Exciting challenges indeed.
I don’t know where Omikron will take us, but I suspect smaller events like this have better chances to actually happen and I’m pondering if it even makes sense to put in the effort and submit a talk to PyCon US 2022.
Let’s all hope the best. I for one am happily boosted and encourage you to do the same, if possible.
TIL
Since my last newsletter, there’s been a bunch of new TILs beside the promoted one:
- which is not POSIX: The venerable
which
command is not part of any standard and it’s features vary across platforms. And that although I’ve been using it since the 1990s! I’ve looked at the alternatives that are. - SONOS Shares Its Mesh: My overpriced WiFi router died and my SONOS soundbar took over as a Wi-Fi bridge; much to my befuddlement.
- Template Links in Sphinx: This one didn’t spark a lot of interest, but if you ever need to template links in your Sphinx docs (in my example: a link with the package version), it’s waiting here for you.
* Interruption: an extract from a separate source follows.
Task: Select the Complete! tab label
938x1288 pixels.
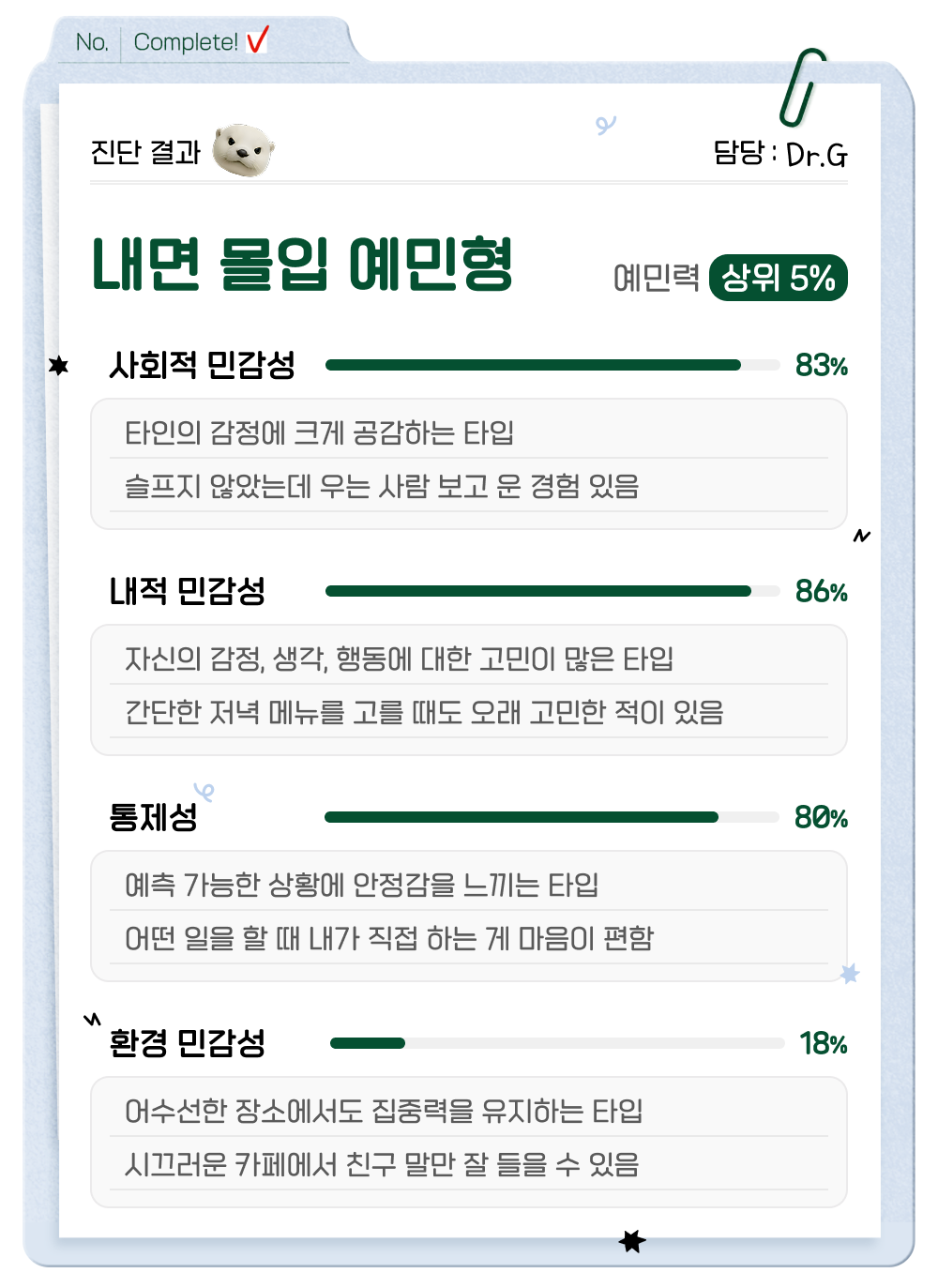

- You Can Stop Updating Copyright Attribution Years: Just in time for the end of the year! Save yourself the pointless annual tradition of updating the year. Don’t believe me – believe overpaid big tech lawyers!
FOSS
Lately, I’ve been quite prolific on the FOSS front after a few months of sloth & guilt. Most notably:
- doc2dash! I’ve started – but never completed – a rewrite in Go, but mostly it just worked. Now my hand was forced to release a new version so I’ve polished up a few things and added new intersphinx types. If you still have 20 browser tabs open with API reference, check it out!
- A handful of structlog releases that I’ve moved to flit and cog and that I will blog about in the future – if there’s interest.
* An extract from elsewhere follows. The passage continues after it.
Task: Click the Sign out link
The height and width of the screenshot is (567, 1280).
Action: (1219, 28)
- I have extracted the pure CFFI bindings from argon2-cffi into a separate project called argon2-cffi-bindings to simplify maintenance of both. That sounds boring, but a direct benefit of that is a boatload of new binary wheels – including for M1 Macs and Alpine Linux.
- attrs is closing in on a huge release. So huge, that I’m fear-procrastinating on it. There’s already a lot of new stuff inside (more than 80 commits!) and I’m determined to ship it with
import attrs
this year. Stay tuned!
Stay healthy and merry, and talk to you in a hopefully better 2022!